The Entrepreneur Africa

Spirit Of Lagos: Everyone’s In Serious Business

By Mary Jane Nwankwo

There is a spirit in Lagos that frightens adversity. It provokes the mind into ingenious inventions and strange callings. Lagos is no man’s land because it is a land of spirits in hurry to make it. On my first visit to Lagos, I was confronted by a crowd of people who constitute a work force too determined to be ignored. The air smelled money, dust and more money. The set of Nigerians I met at Volks bus stop looked like they did not care who ruled America as they hopped in and out of buses, which looked like an assembly of all that is hard and uncomfortable. Then they begin the process of gathering their lives in a cellophane bag- toothpaste, tissue, nameless soaps and lotions at street shops and rash-covered hawkers of skin solutions.
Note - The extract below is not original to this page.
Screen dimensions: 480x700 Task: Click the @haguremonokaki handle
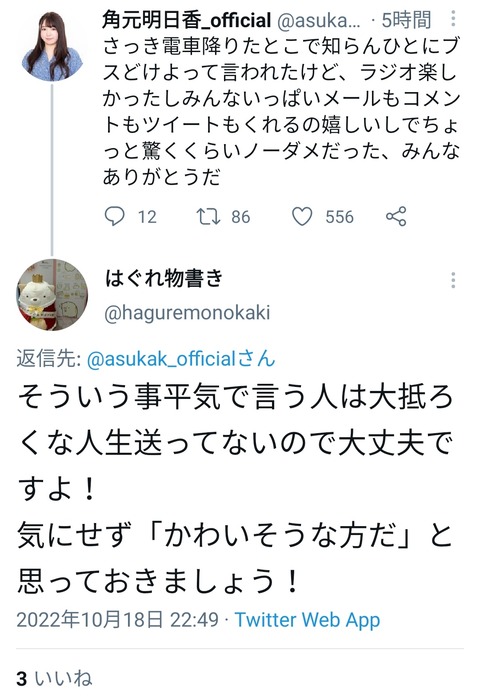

I saw that the Lagos person does not see the seller but the goods and services at the seller’s disposal. How else can you explain a toothless man selling minty toothpastes and extra hard toothbrushes? But then those are natural needs, hence I expected a market for these things.

Lagos is a bustling city of hope. A hope so hopeful it is even dangerous to try to stop it. As with busy cities, traffic is inevitable. But nothing is as magical as Lagos traffic. It can trap you into a cocoon of ill luck, especially when you meet well-trained danfo drivers.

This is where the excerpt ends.